## TEXT PROVIDED
Begin

An even better solution would be to let your content negotiation script remove any CDATA sections before serving the document as text/html.

A sidenote: I've seen Opera have problems with commented CDATA sections in XHTML. When a commented CDATA section is present within a style element, Opera (tested in 7.54 Mac) ignores the first stylesheet rule and any @import rules in the entire style element. Anyone know if this is a bug in Opera or if the behaviour can be explained by something else?

Of course, the cleanest and safest way is to move all CSS and JavaScript to external files. That's not always practical though.

No elements are inferred

In HTML, a table's tbody element will be inferred by the browser if it's missing from the markup. Not so in XHTML. If you don't explicitly add tbody, it doesn't exist. Keep this in mind when writing CSS selectors and JavaScript.

Scripting with document.write doesn't work

When JavaScript is used with XHTML, document.write() does not work. Ian Hickson explains why in Why document.write() doesn't work in XML. You need to use document.createElementNS() instead. More info on that can be found in a forum thread at Experts Exchange.

This is one of the reasons that Google AdSense doesn't work with XHTML. For those who wish to serve XHTML as application/xhtml+xml and have Google ads, there is a workaround described by Simon Jessey in Making AdSense work with XHTML. A bit messy, but it works (I'm using it here), and is approved by Google.

Referencing style elements

In XHTML, to be compatible with the XML method for defining CSS rules, you should use an XML stylesheet declaration (Called XML stylesheet declaration in XHTML 1.0, Second Edition: Referencing Style Elements when serving as XML, and xml-stylesheet processing instruction in Associating Style Sheets with XML documents.) to load an external CSS file. When using a style element, you should use an XML stylesheet declaration to reference the style element. To do this, use the id attribute for the style element to give it a fragment identifier, and then reference that in the XML stylesheet declaration:

  1. <?xml-stylesheet href="stylesheet1.css" type="text/css"?>
  2. <?xml-stylesheet href="#stylesheet2" type="text/css"?>
  3. <!DOCTYPE html
  4. PUBLIC "-//W3C//DTD XHTML 1.0 Strict//EN"
  5. "http://www.w3.org/TR/xhtml1/DTD/xhtml1-strict.dtd">
  6. <html xmlns="http://www.w3.org/1999/xhtml" xml:lang="en" lang="en">
  7. <head>
  8. <title>XML stylesheet declaration</title>
  9. <style type="text/css" id="stylesheet2">
  10. @import "stylesheet2.css";
  11. </style>
  12. </head>

I'm not sure how much of a requirement this actually is, and if there are any problems associated with not using XML stylesheet declarations. Maybe someone can enlighten me.

End

## INSTRUCTION A
In the passage on XHTML, what should you use in place of document.write() when scripting XHTML?
## INSTRUCTION B
Write the next part of the passage on XHTML, picking up after its last sentence.
None of the data is needed for anything here.

## EXTRACTED RECORDS
Begin

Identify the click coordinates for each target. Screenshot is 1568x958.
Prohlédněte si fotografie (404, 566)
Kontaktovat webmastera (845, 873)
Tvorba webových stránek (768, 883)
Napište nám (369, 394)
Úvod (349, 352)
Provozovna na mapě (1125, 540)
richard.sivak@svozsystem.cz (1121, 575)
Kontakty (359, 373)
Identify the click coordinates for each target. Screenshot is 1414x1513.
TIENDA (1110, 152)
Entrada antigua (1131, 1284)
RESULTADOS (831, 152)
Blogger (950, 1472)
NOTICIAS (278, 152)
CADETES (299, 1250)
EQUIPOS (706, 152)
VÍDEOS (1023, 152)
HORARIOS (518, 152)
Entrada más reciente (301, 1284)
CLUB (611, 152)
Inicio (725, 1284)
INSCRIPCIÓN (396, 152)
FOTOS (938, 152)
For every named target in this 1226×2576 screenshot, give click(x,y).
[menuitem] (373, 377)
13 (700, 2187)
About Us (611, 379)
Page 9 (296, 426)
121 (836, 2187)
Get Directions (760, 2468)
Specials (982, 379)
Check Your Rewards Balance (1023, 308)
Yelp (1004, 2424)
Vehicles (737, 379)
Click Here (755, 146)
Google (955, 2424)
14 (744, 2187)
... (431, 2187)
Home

End

## FINAL ANSWER A
document.createElementNS()

## FINAL ANSWER B
CSS is applied slightly differently

CSS properties applied to the body element don't apply to the whole viewport in XHTML. This is most notable when a background colour or image is applied. In HTML, a background applied to the body element will cover the entire page. In XHTML, you need to style the html element as well. There is a demonstration of this behaviour in CSS body Element Test at Juicy Studio.

Element and attribute names in CSS rules are case sensitive in XHTML (and must be lowercase). It's very simple to avoid problems with case-sensitivity: just make sure all element names, attribute names, and selectors are lowercase, whether you're writing HTML, XHTML, or CSS.

Challenging, but not impossible

When I decided to start serving XHTML as application/xhtml+xml to capable browsers, it would have saved me some headaches if I had known about an article like this to read before making that decision. I might even have considered using HTML 4.01 Strict instead. Nevertheless, I've learned from the experience, and learning is always good.

Hopefully this has provided you with a bit more information about what it actually means to use XHTML properly, and you can make a slightly more informed decision as to whether you want to go that way or not.

There are probably even more differences between HTML and XHTML than those I've mentioned here, so feel free to add any additional pitfalls you've encountered when serving XHTML as application/xhtml+xml. If you can spot any errors or omissions, do tell.

Update: Some clarifications and links to references added.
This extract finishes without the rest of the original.